零は、いつものように『全知の窓』でアステラ王国の様子をチェックした。
王都の広場には、王国の老若男女、さらには騎士や魔術師までが泣き崩れていた。
リリアーナが、憔悴しきった様子で魔法陣の部屋から報告してきた。
「零様!大、大変です!昨日の午後から、王国全土で『失恋の連鎖』が起こっています!街中の恋人たちが、次から次へと『外での活動に対する意見の不一致』を理由に別れを告げています!」
零は驚愕した。「失恋の連鎖?」
「はい!原因は、突如として世界全体を覆った『強烈な別れの予感』の魔力です!このままでは、少子化が進み、王国が滅びます!」
『全知の窓』には、悲劇的な映像が映し出されていた。
【王都の広場】
騎士: 「すまない、君。僕は、馬に乗って遠くまで冒険に行くのが最高なんだ。君の『家で刺繍をしたい』という考えは、もう理解できない……」
魔術師: 「さようなら、君。私の趣味は『一人で静かに魔法の理論を研究すること』だ。君の『毎週末のバーベキュー』には、もうついていけない……」
零は悟った。一花と健太の破局の際に放出された、「外と内」の価値観の対立による別れのエネルギーが、次元の歪みを通じてアステラ世界に拡散し、全てのカップルの潜在的な不満を増幅させていたのだ。

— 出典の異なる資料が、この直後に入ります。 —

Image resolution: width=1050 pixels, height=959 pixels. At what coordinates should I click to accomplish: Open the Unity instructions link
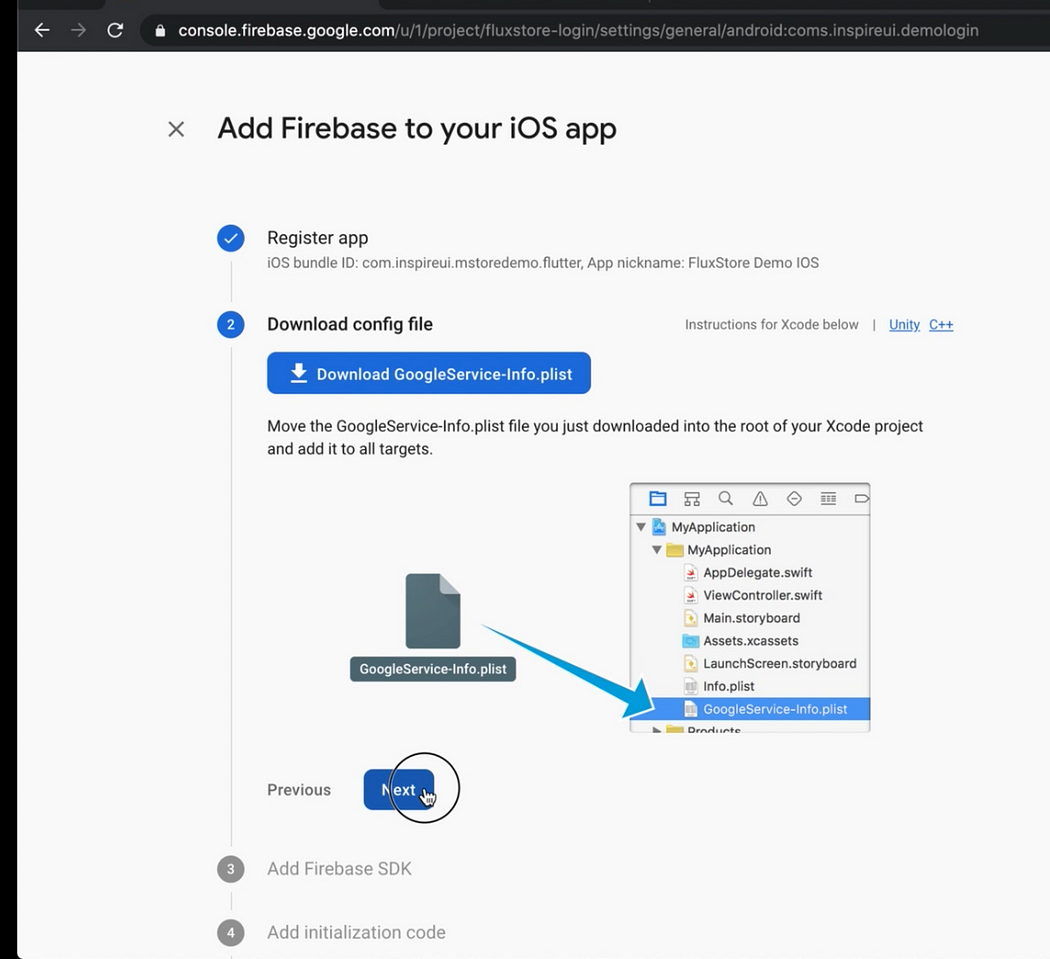[x=904, y=325]
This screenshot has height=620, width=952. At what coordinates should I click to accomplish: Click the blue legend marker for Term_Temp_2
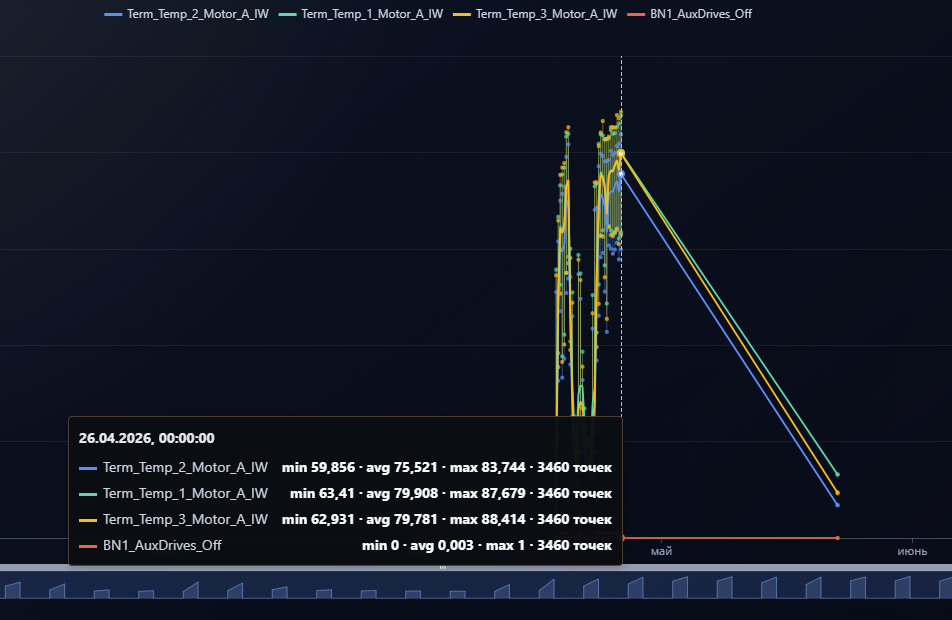pyautogui.click(x=113, y=14)

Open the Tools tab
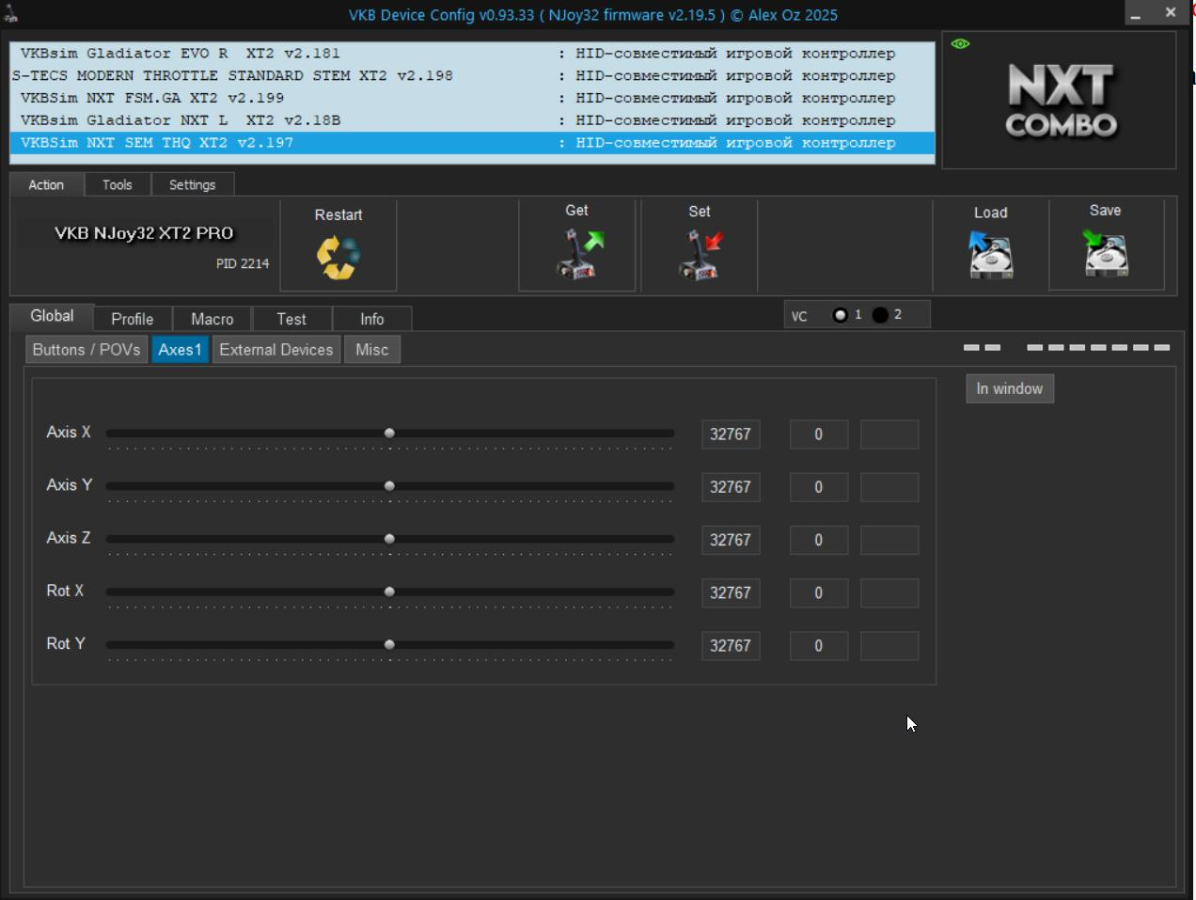pos(117,185)
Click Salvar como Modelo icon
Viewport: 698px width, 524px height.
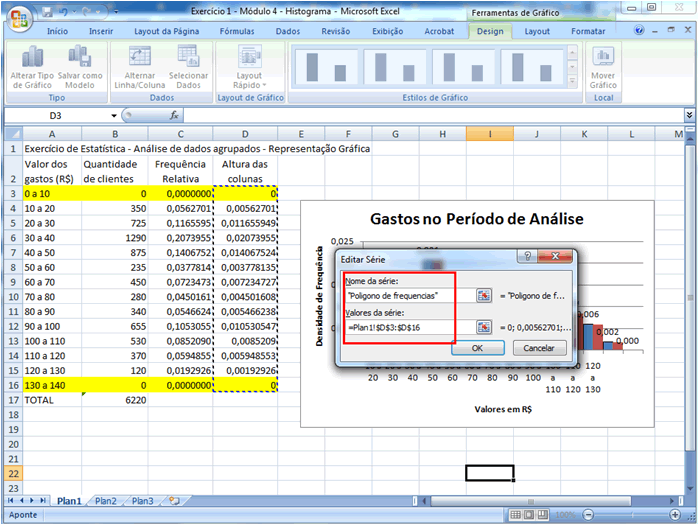coord(80,59)
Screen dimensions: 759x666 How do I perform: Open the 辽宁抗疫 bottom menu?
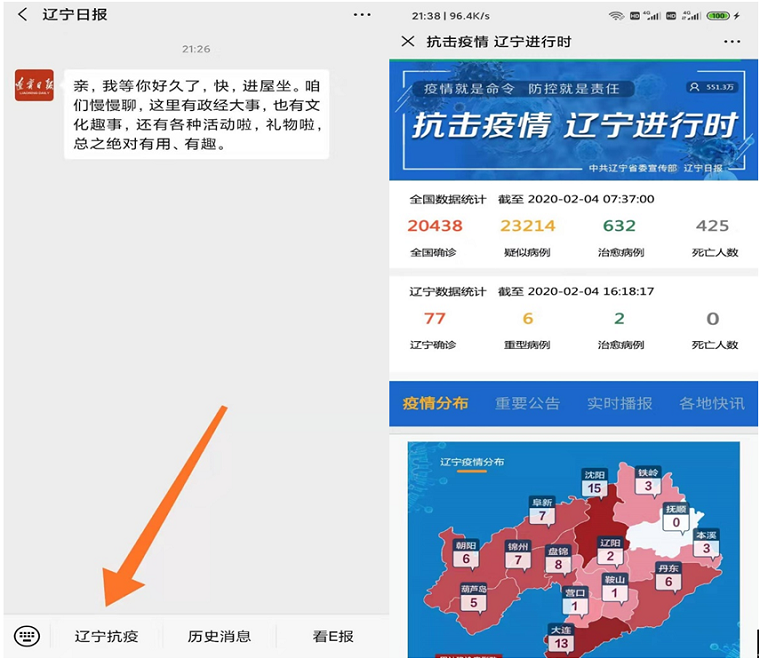pyautogui.click(x=106, y=636)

「くそっ、妹の恋愛が、アステラ世界の出生率を脅かすなんて……!このままでは、人口が減り、ピザの需要がなくなる!」
零にとって、世界の危機とは常に自分の利益に直結していた。
零は、この広がる「失恋の嵐」を止めるため、**「新たな出会いの強制」**を行う必要があった。
零は、自室の床に散らばっていた、大量の漫画雑誌をターゲットにした。
「錬成開始。失恋を打ち消す『運命の赤い糸』を生成する。素材は、異世界の高級マナ結晶と、ラブコメ漫画の甘い展開の魔力を融合!」
零は、生成された、見た目は普通の赤い毛糸を、アステラ王国の王都上空に『次元郵便』でばら撒いた。
その瞬間、空から降ってきた赤い毛糸は、別れたばかりの騎士や魔術師の手首に、ランダムに結びつき始めた。
赤い毛糸に繋がれた人々は、強制的に視線が引き寄せられ、運命的な出会いを果たしたと錯覚した。
「あ、あなたは……!この赤い糸は、運命の証!」
「ああ!君こそが、僕の『次の冒険のパートナー』だ!」
失恋した者たちは、新たな出会いに熱狂し、たちまち再婚ブームが巻き起こった。
零は、この騒動を自室で見て、ふぅと息を吐いた。
「よし。これで少子化の危機は回避したな。しかし、俺のチートは、漫画雑誌と毛糸で世界を動かすとは……。相変わらず雑だ」
零の自室では、一花がまだ涙を拭いていたが、零はそっと彼女のスマホに新しいゲームの通知を送った。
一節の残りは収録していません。